¡Madita sea, Al! Morirse no entraba en el trato.
No nos conocimos nunca y, sin embargo, ha sido una de las pocas personas a las que he rendido un homenaje sincero intentando de imitar su estilo al escribir. Ayer murió José Luis Alvite y, con él se va todo el universo que construyó en ese sitio llamado Savoy y que tantas horas de entretenimiento ha brindado.
Ese mundo, descarnado, canalla y de otra época, poblado de perdedores en horas bajas y metáforas crudas fue el refugio perfecto durante mucho tiempo. Ya fuese a través de la radio, donde empecé a escucharle y seguirle o mediante las columnas diarias que publicaba en varios periódicos, sumergirse un rato en sus textos era uno de los mejores momentos del día. Simplemente, todo alrededor se desvanecía entre el humo del tabaco y los gorgoritos de las coristas y podías conversar con Chester Newman o Ernie Loquasto, mientras de fondo escuchabas la inconfundible cadencia del disparo de una automática del calibre 42.
No extrañará saber que, desde aquellos días, conseguir esas ensoñaciones en apenas trescientas palabras ha sido uno de mis objetivos.

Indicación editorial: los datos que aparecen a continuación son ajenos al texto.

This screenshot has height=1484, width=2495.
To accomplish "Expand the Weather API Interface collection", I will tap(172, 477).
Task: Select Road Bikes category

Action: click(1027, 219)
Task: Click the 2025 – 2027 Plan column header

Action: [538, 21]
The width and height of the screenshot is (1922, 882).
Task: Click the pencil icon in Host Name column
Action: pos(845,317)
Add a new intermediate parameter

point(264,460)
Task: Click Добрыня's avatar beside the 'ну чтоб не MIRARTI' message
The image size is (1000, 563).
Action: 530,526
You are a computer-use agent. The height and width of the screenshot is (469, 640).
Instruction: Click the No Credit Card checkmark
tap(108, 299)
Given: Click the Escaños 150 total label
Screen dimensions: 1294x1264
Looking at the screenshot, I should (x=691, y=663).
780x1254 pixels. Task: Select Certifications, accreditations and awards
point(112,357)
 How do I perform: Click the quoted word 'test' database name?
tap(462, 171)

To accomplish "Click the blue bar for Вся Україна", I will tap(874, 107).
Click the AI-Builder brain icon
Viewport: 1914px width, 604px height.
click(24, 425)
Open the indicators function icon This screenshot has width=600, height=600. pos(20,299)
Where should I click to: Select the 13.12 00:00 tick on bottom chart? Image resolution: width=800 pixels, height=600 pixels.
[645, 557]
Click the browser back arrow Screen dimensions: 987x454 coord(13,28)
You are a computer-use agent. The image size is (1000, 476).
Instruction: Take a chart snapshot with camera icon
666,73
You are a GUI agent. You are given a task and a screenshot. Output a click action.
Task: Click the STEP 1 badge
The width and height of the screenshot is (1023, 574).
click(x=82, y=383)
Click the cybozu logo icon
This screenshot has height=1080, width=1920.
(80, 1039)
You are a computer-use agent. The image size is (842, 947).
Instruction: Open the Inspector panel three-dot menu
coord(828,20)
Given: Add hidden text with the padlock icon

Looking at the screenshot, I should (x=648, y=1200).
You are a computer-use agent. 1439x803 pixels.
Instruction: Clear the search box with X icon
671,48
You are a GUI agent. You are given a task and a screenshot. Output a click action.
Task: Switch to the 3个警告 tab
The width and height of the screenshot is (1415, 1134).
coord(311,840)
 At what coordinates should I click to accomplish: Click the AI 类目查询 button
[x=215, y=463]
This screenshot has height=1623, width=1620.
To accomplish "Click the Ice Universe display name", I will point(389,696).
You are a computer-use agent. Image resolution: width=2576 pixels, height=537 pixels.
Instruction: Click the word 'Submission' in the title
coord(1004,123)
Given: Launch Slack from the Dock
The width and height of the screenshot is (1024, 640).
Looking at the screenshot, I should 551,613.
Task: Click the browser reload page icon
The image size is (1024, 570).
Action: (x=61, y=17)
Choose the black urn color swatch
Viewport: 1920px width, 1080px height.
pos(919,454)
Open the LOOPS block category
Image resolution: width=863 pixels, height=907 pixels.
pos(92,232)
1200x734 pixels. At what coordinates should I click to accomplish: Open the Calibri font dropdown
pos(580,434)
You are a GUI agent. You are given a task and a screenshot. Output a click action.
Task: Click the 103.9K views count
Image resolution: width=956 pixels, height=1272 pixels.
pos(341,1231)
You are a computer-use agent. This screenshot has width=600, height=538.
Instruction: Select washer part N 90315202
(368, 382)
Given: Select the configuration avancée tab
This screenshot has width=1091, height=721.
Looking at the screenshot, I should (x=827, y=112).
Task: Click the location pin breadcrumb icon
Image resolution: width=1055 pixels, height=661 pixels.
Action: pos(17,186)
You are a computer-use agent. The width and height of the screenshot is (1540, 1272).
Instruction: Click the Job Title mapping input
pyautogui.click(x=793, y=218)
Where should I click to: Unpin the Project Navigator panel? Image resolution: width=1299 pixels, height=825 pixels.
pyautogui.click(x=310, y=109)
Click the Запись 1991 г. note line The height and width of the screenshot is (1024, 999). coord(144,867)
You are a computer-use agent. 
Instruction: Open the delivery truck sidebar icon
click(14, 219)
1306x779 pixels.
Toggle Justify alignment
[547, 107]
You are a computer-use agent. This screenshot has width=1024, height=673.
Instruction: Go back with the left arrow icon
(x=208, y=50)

Hace años que Jota, folixeru y yo tenemos un blog, Historias del Savoy, en el que tratamos tratábamos de imitar su estilo al escribir, copiando sus metáforas, su estilo y sus personajes. Surgió de la común admiración por sus textos y nunca pretendimos que pasase de ser un sentido homenaje a través de la copia burda y de trazo grueso. Nos sirvió para darnos cuenta de lo complicado que es hacer ese tipo de literatura y para admirarle un poco más, si cabe.
Como despedida he elegido el texto que escribí para las Historias del Savoy del que más orgulloso me siento.
Cuando Ernie Loquasto abrió las puertas del Savoy, soñaba con una clientela distinguida, gentes de la alta sociedad que únicamente torcían el gesto al encontrar muy seco su Dry Martini. Años después era él quien torcía el gesto al ver desfilar por su local a esa clase de tipos que sólo celebran el día de la madre cuando cae en miércoles y que siempre son capaces de ver el lado bueno de un balazo a quemarropa. Siendo sinceros, los tipos que cada noche llenan el local de Ernie no suelen ser del tipo de gente que cambia mucho, ni de bar, ni de agente de la condicional y, quizá por eso, la clientela se mantiene tan fiel como el terciopelo que oscurece las paredes. Tal y como lo definió el periodista del Clarion Chester Newman en un brillante artículo, el Savoy es ese tipo de lugares donde el barman, con infinita elegancia, deja sobre la mesa un whisky, el teléfono del sepulturero de guardia y la dirección de la salida trasera más próxima.
Los chicos del Savoy no son de mucho hablar y es normal pasarse las noches sentado, bebiendo y sin despegar los labios, excepto para sentir el frío saludo del licor mientras adormece la garganta y embota el cerebro, pero ni es esa situación, con el calor seco que deja el último bourbon, es normal ver a alguien hacer un comentario. Por eso Jack Sullivan, Sully, nos dejó perplejos una noche del 76 cuando comenzó a hablar en voz alta, sentado en un taburete de la barra, departiendo tranquilamente con alguien situado un palmo más allá de su mirada perdida. Sully había sido teniente en Omaha Beach y, por lo visto, eligió aquella noche de febrero para contar todo cuanto recordaba del desembarco y del miedo que nos hace a todos iguales, mientras se trasegaba reposadamente su whisky sin hielo y justo antes de caer desplomado sobre la barra, víctima de un aneurisma.
Nadie acudió al entierro porque a Sully no le habría gustado, pero durante la copa de despedida en el Savoy, Chester Newman, quien había cubierto el desembarco, dijo que el relato del difunto era tan real que, tras cinco bourbon, la saliva aún le sabía a esa mezcla de sangre y orina tan típica de la costa norte francesa y sentía ese extraño hormigueo en las piernas que le anunciaban que era hora de volver a correr los cien metros lisos, como antaño, frente a las ametralladoras, en aquella barraca de feria con arena, donde a cada infante se le daba, antes del desembarco, la extremaunción y el dorsal con su número de féretro.
Algunos años después, hablando con Al de Sully durante una pegajosa madrugada de verano, Al me miró fijamente y me dijo, muchacho, puede que Sully terminase sus días tratando de levantar la barbilla del barro entre copa y copa, pero nadie corría más rápido que él y en la playa, en aquella picadora de carne y metal amenizada con música de Wagner, maldita sea, Sully dejó atrás a su propio miedo y su sombra le perdió de vista durante media hora, en cuanto media docena de balas del calibre cincuenta y dos silbaron junto a su cabeza, anunciandoles la cena a los buitres de St. Laurent sur Mer.